My favorite novels all the way back since childhood have followed a character arc that is something like a metaphorical transformation chase. My favorite novels to read--whether or not I think they are actually the "best" novels--are weird, wild, and follow the adventures of a character who changes not just internal qualities like beliefs, personality traits, and habits but actual social identities. These novels can be magical (as in Virginia Woolf's Orlando) or only magical-feeling, because the boundaries transcended in them are shocking but not impossible. The identities destroyed and replaced are social constructs such as tribal or ethnic identity, caste, legal status, profession, family relation, or gender. The wilderness the main characters run through is a social and moral chaos rather than the literal forest of ancient myth and lore, and the forces that help them along the journey are no less mysterious for being scientifically plausible.

These stories share a certain progression of energy and frantic development that has spoken to me on a deep level since I was a child. I grew up in a way that was peaceful and ordinary on the surface, but there were always undercurrents of wild, dangerous mystery tangled up in the roots of my family tree.
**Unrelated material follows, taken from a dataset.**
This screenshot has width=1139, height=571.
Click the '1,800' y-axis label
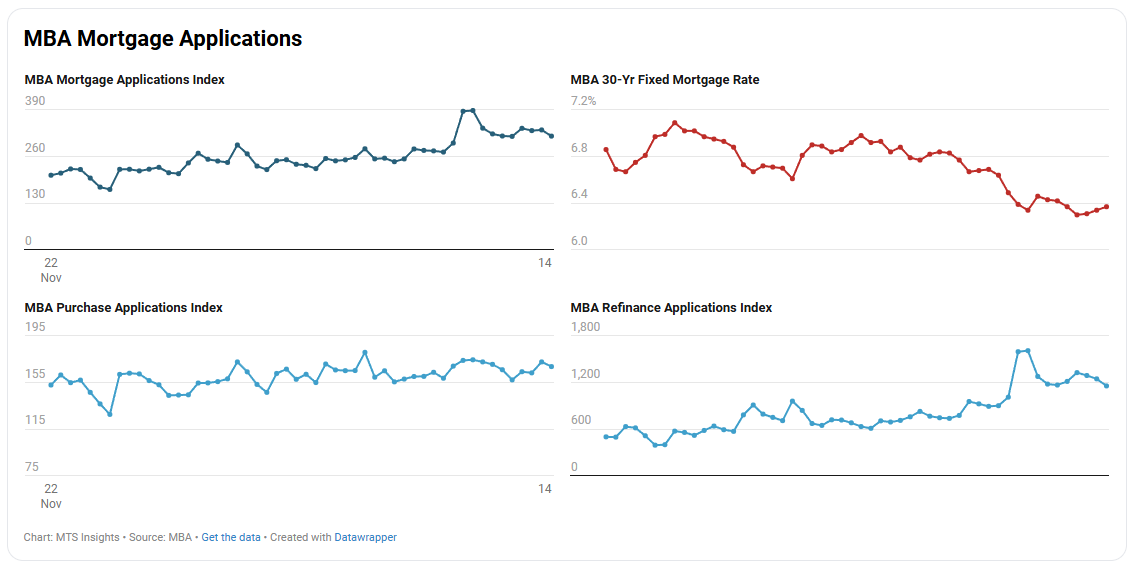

My parents both deliberately crafted themselves into the parents they wanted to be rather than the parents they had. And surely they were not the first in their own families to do so. My family histories (probably along with most Americans') are filled with murky memories, rumors of questionable parentage, secrets covered in so many layers that the reasons for concealment have been forgotten, and shifting identities--national, ethnic, racial, religious, political--to escape persecution, claim a place in the world, and survive another generation.

In my youth, I understood instinctually that a flexible identity was critical to survival, and that to be an authentic member of any social group paradoxically required a loss of authenticity as a fully creative human being. I had persistent dreams of owning many pairs of glasses and many different pairs of contact lenses that all looked and functioned differently. I saw a kaleidoscope of contrasting truths and paradoxes. I understood that all identity is performance, whether conscious or unconscious.

It made me feel lonely, isolated, and strange to see the world this way. In those days before Photoshop, I made a paper-and-glue collage to represent the awareness inside of me that never slept: a serpent made of lidless eyes seeing in every direction at once, set within a cold vastness composed of imagery from the ocean and outer space.

In adolescence, when everyone around me, even my best friends, sought membership within various social groups, I resisted the stickiness of labels--not because I didn't want to belong, but because I couldn't naturally conform. I went to parties and scout meetings and church services and sports games, but I always kept my eye on the exit. I was comforted by books about people who found the power to adapt to new environments with chameleon-skin quickness.

In the '90s, I switched from the insular, private school system where I had gone since kindergarten to a public school where I had only one minor acquaintance. Nothing frustrated me more than finding out how difficult it was for me--and for others I knew--to transform into a completely different person. I made new friends who were as unlike me as they were from each other. We were a loose confederacy of weirdos who took honors classes and got into mischief cleverly enough to escape getting caught. We didn't sit at any of the lunch tables but rather played hooky off campus or loitered in unsupervised corners of our crumbling, stately old school building to commit minor acts of vandalism while debating philosophical and social topics.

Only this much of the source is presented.